**EXERCISE DESCRIPTION**: Give back exactly the lines of the data below, starting with the line that has "beautiful (202, 1700)" and going on through the line that has "Flüchtende Menschen (57, 222)".

━━━━━━━━━━━━━━━━

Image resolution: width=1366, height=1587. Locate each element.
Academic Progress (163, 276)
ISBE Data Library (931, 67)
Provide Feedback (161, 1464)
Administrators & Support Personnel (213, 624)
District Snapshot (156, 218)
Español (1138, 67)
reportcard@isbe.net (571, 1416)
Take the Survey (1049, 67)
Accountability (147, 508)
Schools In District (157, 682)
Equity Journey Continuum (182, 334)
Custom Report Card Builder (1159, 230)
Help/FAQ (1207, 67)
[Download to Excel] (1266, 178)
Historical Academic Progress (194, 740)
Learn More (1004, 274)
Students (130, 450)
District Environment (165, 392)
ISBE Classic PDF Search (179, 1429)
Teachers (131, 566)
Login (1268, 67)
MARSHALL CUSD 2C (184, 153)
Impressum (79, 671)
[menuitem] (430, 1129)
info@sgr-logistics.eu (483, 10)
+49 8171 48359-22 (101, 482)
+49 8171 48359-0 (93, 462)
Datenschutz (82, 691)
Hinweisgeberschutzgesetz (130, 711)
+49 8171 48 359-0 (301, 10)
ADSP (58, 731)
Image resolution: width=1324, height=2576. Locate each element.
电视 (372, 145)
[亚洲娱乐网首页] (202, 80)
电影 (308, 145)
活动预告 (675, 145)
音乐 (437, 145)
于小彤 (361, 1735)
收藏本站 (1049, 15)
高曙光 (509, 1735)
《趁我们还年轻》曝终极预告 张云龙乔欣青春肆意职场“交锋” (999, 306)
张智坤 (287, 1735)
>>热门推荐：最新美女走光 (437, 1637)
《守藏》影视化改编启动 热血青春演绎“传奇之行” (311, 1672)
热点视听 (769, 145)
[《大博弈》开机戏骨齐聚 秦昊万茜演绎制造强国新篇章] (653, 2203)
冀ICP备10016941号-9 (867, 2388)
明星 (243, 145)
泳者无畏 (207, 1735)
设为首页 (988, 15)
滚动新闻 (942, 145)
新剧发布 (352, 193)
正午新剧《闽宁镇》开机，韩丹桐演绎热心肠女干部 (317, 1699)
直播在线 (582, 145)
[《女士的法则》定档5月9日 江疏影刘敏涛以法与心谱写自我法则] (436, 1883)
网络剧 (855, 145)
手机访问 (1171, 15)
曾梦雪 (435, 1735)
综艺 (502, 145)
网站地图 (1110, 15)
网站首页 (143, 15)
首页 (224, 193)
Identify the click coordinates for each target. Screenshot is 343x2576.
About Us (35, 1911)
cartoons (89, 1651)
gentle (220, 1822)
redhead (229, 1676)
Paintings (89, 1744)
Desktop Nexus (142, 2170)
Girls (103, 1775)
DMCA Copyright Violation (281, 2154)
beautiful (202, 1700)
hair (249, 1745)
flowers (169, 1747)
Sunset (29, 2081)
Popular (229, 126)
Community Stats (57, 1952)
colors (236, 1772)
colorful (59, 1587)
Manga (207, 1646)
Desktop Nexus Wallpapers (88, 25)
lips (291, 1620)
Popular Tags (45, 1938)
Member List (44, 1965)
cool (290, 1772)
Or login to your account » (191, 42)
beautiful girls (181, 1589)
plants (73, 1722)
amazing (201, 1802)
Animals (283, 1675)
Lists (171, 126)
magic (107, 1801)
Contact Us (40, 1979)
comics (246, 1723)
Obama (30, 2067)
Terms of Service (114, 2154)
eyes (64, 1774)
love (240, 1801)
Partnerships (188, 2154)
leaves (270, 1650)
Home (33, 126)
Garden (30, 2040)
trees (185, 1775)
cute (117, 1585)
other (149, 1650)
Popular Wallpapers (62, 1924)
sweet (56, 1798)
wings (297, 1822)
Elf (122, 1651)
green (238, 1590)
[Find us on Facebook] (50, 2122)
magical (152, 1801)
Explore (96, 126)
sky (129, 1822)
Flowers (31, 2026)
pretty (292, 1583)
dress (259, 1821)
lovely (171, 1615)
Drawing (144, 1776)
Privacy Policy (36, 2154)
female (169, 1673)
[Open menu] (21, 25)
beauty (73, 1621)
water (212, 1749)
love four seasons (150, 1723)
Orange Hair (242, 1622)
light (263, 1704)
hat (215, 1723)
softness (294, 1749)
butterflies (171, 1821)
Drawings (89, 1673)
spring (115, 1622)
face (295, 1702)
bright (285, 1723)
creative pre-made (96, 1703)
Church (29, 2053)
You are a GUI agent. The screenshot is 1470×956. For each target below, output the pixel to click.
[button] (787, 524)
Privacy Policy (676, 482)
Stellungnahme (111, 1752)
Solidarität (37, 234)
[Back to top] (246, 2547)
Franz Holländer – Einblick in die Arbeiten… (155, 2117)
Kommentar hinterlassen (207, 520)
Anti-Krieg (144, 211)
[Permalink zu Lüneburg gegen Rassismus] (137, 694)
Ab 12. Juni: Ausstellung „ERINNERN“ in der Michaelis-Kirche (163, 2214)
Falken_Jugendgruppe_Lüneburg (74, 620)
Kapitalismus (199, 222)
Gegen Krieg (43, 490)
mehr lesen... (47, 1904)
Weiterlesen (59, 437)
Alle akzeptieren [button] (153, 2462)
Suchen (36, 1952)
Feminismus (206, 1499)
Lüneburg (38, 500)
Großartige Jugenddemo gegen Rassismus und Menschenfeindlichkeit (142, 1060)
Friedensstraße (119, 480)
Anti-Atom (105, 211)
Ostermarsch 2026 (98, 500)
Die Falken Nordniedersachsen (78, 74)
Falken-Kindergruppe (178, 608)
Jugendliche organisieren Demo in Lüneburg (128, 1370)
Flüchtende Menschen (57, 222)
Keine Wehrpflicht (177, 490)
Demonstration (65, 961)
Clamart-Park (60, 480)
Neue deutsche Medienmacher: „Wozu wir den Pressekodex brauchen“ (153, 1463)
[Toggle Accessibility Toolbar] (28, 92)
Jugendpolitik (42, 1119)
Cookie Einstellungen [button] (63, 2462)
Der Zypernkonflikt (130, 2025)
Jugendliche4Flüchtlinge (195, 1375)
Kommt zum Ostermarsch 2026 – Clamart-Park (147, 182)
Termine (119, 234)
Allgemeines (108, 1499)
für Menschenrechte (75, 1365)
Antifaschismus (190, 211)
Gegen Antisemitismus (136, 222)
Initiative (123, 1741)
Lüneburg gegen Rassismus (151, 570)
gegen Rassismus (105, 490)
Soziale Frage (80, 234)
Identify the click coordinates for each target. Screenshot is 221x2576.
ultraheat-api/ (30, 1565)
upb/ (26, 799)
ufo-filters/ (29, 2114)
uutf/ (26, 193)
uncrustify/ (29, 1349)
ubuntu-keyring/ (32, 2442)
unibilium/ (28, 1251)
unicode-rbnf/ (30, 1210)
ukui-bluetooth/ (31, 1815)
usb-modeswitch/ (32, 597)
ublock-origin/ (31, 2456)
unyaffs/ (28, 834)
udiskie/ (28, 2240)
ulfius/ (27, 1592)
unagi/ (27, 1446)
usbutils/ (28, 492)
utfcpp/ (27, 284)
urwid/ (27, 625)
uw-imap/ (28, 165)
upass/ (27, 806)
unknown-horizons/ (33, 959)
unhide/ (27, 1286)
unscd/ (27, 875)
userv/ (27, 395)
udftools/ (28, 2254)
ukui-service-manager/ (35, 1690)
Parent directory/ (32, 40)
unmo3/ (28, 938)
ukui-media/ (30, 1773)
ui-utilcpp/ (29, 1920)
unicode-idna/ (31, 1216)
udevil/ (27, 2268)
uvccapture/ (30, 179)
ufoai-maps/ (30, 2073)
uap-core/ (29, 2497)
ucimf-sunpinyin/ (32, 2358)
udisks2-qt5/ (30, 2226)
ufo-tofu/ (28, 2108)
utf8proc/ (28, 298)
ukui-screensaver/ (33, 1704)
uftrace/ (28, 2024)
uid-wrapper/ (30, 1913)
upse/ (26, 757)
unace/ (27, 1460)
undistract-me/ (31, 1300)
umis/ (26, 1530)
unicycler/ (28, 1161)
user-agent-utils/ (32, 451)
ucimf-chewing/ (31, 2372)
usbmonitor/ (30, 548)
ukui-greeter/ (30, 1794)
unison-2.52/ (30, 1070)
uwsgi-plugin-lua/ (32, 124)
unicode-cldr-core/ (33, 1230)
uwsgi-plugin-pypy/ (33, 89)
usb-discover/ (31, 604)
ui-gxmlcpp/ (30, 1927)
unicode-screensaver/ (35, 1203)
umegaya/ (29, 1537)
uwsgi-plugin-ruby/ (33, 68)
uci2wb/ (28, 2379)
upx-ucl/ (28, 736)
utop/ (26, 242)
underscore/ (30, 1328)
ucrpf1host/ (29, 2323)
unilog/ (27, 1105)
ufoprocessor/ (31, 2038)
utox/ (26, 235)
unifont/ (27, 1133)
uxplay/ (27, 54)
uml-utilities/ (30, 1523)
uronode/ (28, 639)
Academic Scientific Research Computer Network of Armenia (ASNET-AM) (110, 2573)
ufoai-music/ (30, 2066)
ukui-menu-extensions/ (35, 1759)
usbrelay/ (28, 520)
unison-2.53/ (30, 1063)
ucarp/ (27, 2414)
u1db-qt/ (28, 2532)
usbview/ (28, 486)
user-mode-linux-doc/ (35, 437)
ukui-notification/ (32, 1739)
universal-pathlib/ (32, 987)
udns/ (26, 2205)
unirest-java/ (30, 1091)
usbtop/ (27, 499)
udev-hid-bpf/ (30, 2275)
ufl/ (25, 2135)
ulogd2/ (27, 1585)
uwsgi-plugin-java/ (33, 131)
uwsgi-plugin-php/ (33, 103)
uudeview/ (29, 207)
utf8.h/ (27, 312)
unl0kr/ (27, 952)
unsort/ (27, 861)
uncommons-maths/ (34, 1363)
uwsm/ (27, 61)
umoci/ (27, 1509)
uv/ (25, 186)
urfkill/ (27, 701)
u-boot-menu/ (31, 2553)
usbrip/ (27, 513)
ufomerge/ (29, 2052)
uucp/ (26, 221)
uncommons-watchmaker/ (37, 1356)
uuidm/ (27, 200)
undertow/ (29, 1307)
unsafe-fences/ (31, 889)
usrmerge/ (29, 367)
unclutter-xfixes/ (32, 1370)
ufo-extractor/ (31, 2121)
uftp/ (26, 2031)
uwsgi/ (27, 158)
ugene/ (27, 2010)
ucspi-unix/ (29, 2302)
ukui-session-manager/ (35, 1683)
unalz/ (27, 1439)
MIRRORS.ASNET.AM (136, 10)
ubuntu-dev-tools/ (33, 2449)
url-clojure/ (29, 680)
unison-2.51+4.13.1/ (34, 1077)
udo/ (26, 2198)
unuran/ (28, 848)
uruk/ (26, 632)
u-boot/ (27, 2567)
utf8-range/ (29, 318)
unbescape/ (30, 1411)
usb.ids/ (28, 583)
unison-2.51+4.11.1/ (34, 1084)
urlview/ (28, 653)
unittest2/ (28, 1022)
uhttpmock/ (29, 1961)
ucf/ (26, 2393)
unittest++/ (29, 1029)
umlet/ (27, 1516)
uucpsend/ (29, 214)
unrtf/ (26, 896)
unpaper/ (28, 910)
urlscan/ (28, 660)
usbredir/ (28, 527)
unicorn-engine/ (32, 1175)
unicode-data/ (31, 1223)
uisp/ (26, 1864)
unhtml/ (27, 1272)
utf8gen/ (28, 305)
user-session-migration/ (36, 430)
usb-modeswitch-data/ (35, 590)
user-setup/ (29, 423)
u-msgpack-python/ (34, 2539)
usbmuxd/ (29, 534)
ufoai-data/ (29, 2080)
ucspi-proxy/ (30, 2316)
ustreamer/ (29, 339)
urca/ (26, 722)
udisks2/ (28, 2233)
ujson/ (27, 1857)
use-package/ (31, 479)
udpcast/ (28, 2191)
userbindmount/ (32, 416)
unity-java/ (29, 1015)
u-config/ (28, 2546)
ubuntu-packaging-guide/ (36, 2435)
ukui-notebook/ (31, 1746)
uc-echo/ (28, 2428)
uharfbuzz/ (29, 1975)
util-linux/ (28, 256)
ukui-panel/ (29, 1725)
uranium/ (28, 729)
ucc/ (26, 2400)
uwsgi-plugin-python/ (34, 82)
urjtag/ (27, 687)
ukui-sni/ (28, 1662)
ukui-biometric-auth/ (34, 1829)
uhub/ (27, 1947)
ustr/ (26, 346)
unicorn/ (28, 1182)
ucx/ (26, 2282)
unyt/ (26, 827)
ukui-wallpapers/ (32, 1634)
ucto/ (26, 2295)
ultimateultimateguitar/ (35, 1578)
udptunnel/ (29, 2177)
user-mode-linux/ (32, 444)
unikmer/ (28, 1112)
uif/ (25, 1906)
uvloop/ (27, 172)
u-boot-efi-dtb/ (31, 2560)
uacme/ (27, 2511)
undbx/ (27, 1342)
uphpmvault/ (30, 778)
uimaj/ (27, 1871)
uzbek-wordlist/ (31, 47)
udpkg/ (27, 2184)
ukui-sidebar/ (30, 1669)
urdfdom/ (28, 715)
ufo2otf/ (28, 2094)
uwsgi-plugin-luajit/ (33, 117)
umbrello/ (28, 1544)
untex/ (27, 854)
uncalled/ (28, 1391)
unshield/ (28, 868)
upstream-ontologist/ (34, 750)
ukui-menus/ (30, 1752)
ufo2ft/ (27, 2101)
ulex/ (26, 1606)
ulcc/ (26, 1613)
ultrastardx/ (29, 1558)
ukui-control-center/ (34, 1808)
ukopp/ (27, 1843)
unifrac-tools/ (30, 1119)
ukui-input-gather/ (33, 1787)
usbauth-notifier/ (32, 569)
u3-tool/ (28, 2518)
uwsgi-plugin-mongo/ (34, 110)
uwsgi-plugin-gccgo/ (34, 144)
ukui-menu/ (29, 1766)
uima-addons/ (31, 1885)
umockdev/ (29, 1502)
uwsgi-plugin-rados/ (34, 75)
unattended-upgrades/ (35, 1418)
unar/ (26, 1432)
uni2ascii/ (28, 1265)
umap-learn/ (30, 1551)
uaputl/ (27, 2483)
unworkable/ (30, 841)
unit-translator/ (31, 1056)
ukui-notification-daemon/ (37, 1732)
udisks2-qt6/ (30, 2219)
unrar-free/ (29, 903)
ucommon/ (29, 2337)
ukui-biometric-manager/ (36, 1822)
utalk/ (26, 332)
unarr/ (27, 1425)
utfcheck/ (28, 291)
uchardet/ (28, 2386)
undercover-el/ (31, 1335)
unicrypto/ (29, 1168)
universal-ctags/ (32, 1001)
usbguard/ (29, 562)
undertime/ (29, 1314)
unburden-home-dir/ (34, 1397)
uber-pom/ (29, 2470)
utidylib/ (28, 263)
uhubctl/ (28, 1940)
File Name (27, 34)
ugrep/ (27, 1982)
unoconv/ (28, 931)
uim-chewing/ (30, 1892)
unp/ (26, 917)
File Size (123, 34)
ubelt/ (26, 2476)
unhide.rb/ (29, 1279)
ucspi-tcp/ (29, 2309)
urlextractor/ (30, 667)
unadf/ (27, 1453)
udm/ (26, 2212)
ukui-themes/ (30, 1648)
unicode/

━━━━━━━━━━━━━━━━

**SOLUTION BELOW**:
beautiful (202, 1700)
hair (249, 1745)
flowers (169, 1747)
Sunset (29, 2081)
Popular (229, 126)
Community Stats (57, 1952)
colors (236, 1772)
colorful (59, 1587)
Manga (207, 1646)
Desktop Nexus Wallpapers (88, 25)
lips (291, 1620)
Popular Tags (45, 1938)
Member List (44, 1965)
cool (290, 1772)
Or login to your account » (191, 42)
beautiful girls (181, 1589)
plants (73, 1722)
amazing (201, 1802)
Animals (283, 1675)
Lists (171, 126)
magic (107, 1801)
Contact Us (40, 1979)
comics (246, 1723)
Obama (30, 2067)
Terms of Service (114, 2154)
eyes (64, 1774)
love (240, 1801)
Partnerships (188, 2154)
leaves (270, 1650)
Home (33, 126)
Garden (30, 2040)
trees (185, 1775)
cute (117, 1585)
other (149, 1650)
Popular Wallpapers (62, 1924)
sweet (56, 1798)
wings (297, 1822)
Elf (122, 1651)
green (238, 1590)
[Find us on Facebook] (50, 2122)
magical (152, 1801)
Explore (96, 126)
sky (129, 1822)
Flowers (31, 2026)
pretty (292, 1583)
dress (259, 1821)
lovely (171, 1615)
Drawing (144, 1776)
Privacy Policy (36, 2154)
female (169, 1673)
[Open menu] (21, 25)
beauty (73, 1621)
water (212, 1749)
love four seasons (150, 1723)
Orange Hair (242, 1622)
light (263, 1704)
hat (215, 1723)
softness (294, 1749)
butterflies (171, 1821)
Drawings (89, 1673)
spring (115, 1622)
face (295, 1702)
bright (285, 1723)
creative pre-made (96, 1703)
Church (29, 2053)
You are a GUI agent. The screenshot is 1470×956. For each target below, output the pixel to click.
[button] (787, 524)
Privacy Policy (676, 482)
Stellungnahme (111, 1752)
Solidarität (37, 234)
[Back to top] (246, 2547)
Franz Holländer – Einblick in die Arbeiten… (155, 2117)
Kommentar hinterlassen (207, 520)
Anti-Krieg (144, 211)
[Permalink zu Lüneburg gegen Rassismus] (137, 694)
Ab 12. Juni: Ausstellung „ERINNERN“ in der Michaelis-Kirche (163, 2214)
Falken_Jugendgruppe_Lüneburg (74, 620)
Kapitalismus (199, 222)
Gegen Krieg (43, 490)
mehr lesen... (47, 1904)
Weiterlesen (59, 437)
Alle akzeptieren [button] (153, 2462)
Suchen (36, 1952)
Feminismus (206, 1499)
Lüneburg (38, 500)
Großartige Jugenddemo gegen Rassismus und Menschenfeindlichkeit (142, 1060)
Friedensstraße (119, 480)
Anti-Atom (105, 211)
Ostermarsch 2026 (98, 500)
Die Falken Nordniedersachsen (78, 74)
Falken-Kindergruppe (178, 608)
Jugendliche organisieren Demo in Lüneburg (128, 1370)
Flüchtende Menschen (57, 222)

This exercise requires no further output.